Mr. Hossein said that all Bengalis in Dacca are living in terror. "Mr. Hasan Ullah Chowdhury, the manager of our Bengali edition, Purbadesh, was hacked to death two weeks ago by non-Bengalis in his house in Mirpur, nine miles out of Dacca. This is a non-Bengali residential area and most of the Bengalis were either attacked or killed there after the Army took over.
Mr. Hossein alleged that non-Bengali Bihari Muslims are pointing out Awami League supporters to the Army and that they are being shot on sight. "On May 5 was passing Nawabpur Road in the old areas of Dacca. I saw three Army trucks stop next to a group at Bihari Muslims.

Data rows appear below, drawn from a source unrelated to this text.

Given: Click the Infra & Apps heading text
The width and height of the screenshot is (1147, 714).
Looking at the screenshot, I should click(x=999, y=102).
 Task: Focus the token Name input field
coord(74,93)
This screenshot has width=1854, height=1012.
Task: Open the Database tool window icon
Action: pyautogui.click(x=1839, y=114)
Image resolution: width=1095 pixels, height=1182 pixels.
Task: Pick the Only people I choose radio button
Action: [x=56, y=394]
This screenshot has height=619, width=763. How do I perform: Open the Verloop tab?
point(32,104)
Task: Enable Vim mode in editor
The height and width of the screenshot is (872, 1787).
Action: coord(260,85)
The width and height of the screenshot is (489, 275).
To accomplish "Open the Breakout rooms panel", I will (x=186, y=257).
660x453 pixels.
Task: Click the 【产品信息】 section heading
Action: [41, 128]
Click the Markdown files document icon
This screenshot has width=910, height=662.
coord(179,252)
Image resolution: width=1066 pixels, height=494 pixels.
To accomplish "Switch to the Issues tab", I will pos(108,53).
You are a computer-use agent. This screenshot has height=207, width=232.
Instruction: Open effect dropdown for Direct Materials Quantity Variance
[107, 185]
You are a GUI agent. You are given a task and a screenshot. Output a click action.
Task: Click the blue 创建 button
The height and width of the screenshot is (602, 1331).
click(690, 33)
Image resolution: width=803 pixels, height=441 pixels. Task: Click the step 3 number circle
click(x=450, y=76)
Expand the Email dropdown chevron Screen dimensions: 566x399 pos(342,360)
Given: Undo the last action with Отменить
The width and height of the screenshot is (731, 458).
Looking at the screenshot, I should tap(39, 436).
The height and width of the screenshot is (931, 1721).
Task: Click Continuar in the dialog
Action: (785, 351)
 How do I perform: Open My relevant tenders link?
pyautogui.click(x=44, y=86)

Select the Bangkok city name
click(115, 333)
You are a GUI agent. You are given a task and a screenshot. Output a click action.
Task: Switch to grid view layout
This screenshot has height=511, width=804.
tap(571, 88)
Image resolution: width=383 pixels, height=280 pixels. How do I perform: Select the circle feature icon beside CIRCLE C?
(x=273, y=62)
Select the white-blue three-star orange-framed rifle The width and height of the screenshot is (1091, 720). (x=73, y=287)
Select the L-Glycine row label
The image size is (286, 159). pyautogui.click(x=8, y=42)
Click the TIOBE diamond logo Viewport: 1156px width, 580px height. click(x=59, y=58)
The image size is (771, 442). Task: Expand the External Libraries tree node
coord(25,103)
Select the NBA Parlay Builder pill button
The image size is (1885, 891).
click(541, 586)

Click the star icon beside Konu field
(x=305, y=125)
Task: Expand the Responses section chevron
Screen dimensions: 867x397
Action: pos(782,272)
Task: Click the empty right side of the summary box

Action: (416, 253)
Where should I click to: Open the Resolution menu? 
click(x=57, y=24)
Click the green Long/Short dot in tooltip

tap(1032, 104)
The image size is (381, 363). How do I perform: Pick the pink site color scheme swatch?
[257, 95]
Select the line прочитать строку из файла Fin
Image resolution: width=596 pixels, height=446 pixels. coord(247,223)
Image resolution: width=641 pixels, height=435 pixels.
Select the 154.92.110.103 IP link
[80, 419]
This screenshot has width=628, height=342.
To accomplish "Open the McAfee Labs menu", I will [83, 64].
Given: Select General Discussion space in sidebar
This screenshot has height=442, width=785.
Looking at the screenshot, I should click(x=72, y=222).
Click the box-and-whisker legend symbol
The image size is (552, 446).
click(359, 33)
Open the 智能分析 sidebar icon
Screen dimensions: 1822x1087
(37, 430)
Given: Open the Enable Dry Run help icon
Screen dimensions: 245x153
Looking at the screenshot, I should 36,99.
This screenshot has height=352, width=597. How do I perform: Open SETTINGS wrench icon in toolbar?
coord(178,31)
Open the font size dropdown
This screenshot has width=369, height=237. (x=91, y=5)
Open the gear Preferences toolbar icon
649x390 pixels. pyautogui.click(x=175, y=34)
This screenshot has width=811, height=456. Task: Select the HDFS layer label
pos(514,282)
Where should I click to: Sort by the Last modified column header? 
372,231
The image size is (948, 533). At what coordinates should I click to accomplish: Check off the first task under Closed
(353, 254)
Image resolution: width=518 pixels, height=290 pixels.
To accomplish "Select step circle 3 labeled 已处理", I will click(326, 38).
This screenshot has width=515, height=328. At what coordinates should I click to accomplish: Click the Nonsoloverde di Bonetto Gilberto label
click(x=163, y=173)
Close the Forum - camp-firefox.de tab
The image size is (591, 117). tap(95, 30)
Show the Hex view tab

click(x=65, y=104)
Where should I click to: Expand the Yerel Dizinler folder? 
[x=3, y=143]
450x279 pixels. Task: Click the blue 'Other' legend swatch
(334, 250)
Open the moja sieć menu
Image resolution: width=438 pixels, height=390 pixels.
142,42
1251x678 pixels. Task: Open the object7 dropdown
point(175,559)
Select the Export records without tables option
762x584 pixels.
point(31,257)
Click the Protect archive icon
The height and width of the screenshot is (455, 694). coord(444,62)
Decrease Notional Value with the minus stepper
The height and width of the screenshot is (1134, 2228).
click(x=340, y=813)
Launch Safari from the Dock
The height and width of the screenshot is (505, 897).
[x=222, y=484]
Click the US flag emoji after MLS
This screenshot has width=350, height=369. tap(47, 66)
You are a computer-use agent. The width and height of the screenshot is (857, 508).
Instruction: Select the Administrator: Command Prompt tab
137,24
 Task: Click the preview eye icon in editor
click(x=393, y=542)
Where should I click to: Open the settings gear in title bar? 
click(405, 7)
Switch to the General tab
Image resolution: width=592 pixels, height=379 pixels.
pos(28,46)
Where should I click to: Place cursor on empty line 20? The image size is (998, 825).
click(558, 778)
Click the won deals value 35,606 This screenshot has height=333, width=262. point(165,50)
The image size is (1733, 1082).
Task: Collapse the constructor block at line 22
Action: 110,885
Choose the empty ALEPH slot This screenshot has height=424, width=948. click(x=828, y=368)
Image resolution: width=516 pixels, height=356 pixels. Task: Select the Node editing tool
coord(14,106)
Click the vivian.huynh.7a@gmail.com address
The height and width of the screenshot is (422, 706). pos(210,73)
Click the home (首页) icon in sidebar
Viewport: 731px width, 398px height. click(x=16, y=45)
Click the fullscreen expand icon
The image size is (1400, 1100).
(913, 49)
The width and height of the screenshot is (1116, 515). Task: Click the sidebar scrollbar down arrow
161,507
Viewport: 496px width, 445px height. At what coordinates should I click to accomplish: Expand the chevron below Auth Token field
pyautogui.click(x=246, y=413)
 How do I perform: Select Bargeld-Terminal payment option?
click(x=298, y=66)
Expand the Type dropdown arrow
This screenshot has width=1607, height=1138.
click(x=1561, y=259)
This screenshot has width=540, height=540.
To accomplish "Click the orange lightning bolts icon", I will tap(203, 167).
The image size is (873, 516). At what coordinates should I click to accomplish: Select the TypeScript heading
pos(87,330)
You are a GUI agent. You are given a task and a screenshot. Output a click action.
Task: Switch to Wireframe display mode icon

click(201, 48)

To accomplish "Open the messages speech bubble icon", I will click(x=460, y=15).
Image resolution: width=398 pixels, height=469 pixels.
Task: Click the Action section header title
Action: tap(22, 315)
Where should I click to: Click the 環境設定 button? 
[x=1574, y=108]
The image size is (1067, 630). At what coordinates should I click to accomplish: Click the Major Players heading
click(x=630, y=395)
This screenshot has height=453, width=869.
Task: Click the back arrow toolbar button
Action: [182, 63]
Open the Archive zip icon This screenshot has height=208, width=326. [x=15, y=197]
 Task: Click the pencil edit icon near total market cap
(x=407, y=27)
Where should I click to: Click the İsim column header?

They pointed towards a Bengali at a near by shop. A soldier lifted his rifle and shot the man without asking a question.
"If they see any able-bodied Bengalis, they pick them up in a truck and take them away. I don't know what happens to them". Mr. Hossein went on.
Mr. Hossein said he finally decided to flee from Dacca when he felt he could no longer work as a journalist under martial law censorship regulations. "One of my colleagues was sent to Jessore and told to write a story about the normal conditions there. Every member of his family had been butchered, but they still wanted him to write a story claiming that the situation was normal", he declared.
He and other journalists were also told by colleagues on a pro-Government newspaper Sangram that the martial law authorities had collected a list of the active members of the East Pakistan Journalists' Union and they were warned that they might be rounded up.
On his way to India, Mr. Hossein said he passed through the town of Sirajganj on the western banks of the Brahmaputra river, "The town was deserted. Except for the power station and the court building and a jute mill, most buildings were damaged. A labourers' residential colony was completely gutted and deserted. I had relatives in the town but found their house empty. It had been deserted. I passed the jail. The doors were open and it was deserted."
The journalist moved northwards towards the next tows of Sherpur. It too was deserted. " It was the same story all the way to the border. Any village within two miles of a main road was burnt out and deserted", Mr. Hossein said.